## QUOTED PASSAGE

4th option - did he do a proper fishless cycle? Did he add doses of ammonia whenever the ammonia and nitrite readings reached certain targets? If he didn't, he won't have grown enough bacteria.
Without knowing exactly how he carried out the cycle it is impossible to say.
 
4th option - did he do a proper fishless cycle? Did he add doses of ammonia whenever the ammonia and nitrite readings reached certain targets? If he didn't, he won't have grown enough bacteria.
Without knowing exactly how he carried out the cycle it is impossible to say.
He was using Dr Tim's kit and followed the instructions to the letter and everything went fine and the tank cycled. Ammonia 0, nitrites 0 and nitrates building nicely for days. He had good numbers for days then added a small quantity of young fish and hit 1ppm ammonia after 24 hours. He's not the only person this has happened to, I've read at least a dozen accounts of similar circumstances and it put me off fishless cycles. If you do a fishless cycle and hit a peak of 3-4ppm ammonia without a stall and you get it down to zero along with nitrites and after you add more ammonia each day then the bacteria culture looks healthy and strong, there should be no way a few fish should be able to spike it unless you put ammonia in along with the fish. But for some reason it did and he's not the only one it's happened to.
 
I've done two fishless cycles and not had a problem. But I didn't use Dr Tim's method, I used the one on here. Both cycles took 7 weeks to complete.
I've not read of anyone else having a problem after doing a fishless cycle, so either no-one I've read of has had a problem, or they've not admitted it.
 
I've done two fishless cycles and not had a problem. But I didn't use Dr Tim's method, I used the one on here. Both cycles took 7 weeks to complete.
I've not read of anyone else having a problem after doing a fishless cycle, so either no-one I've read of has had a problem, or they've not admitted it.
Here's one account, I've read many more.
 
That's another person using Dr Tim's method.

Both his method and ours start with the same amount of ammonia, but the method on here says to add ammonia when certain targets have been reached, and nitrite is allowed to go higher than 5 ppm. Dr Tim's method appears to say to add a small amount of ammonia every few days without waiting for specific targets, and that nitrite should be kept under 5 ppm.

On this forum, we always refer members to our method not Dr Tim's and our method would appear to be more successful. Either that or members are just not reporting problems.

## GIVEN INFORMATION

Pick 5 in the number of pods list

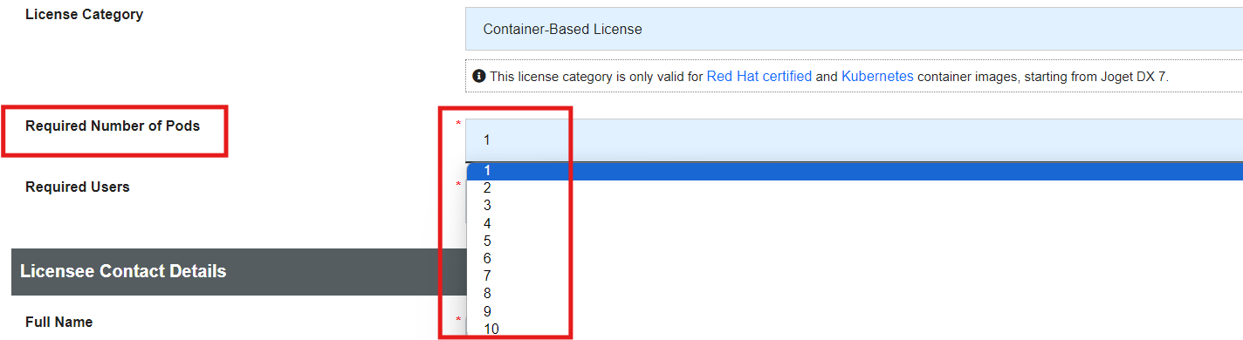point(855,241)
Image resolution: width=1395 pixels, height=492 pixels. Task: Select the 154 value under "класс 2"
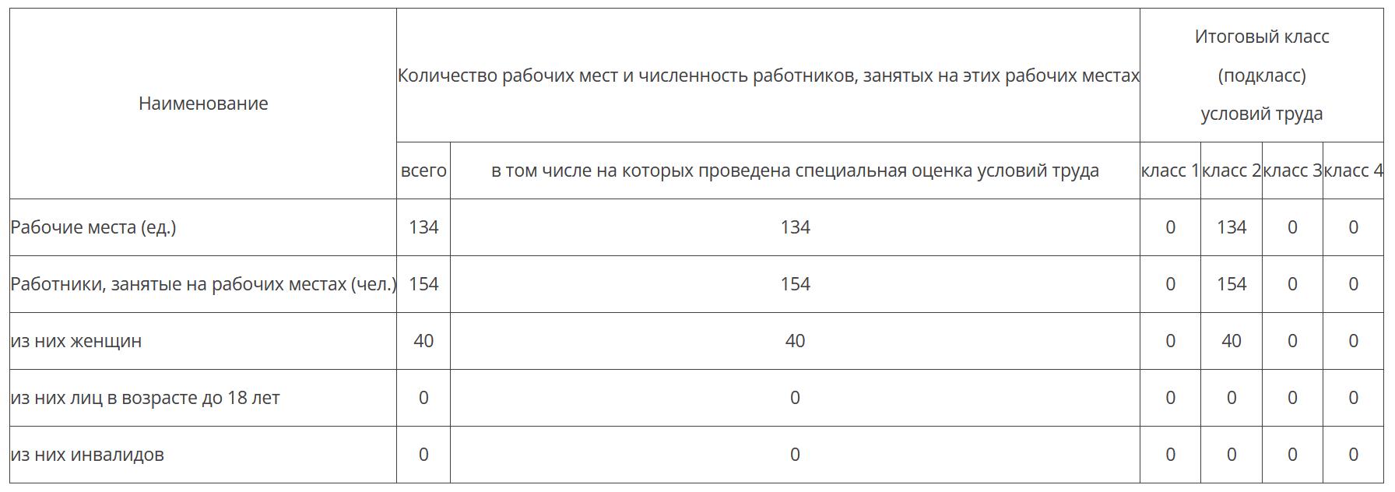click(x=1232, y=284)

## ACTIVITY
Reproduce the forum discussion on fishless cycling word for word, from "That's another person" to "under 5 ppm.". Answer using only the forum discussion on fishless cycling, not the listing.

## RESPONSE AREA
That's another person using Dr Tim's method.

Both his method and ours start with the same amount of ammonia, but the method on here says to add ammonia when certain targets have been reached, and nitrite is allowed to go higher than 5 ppm. Dr Tim's method appears to say to add a small amount of ammonia every few days without waiting for specific targets, and that nitrite should be kept under 5 ppm.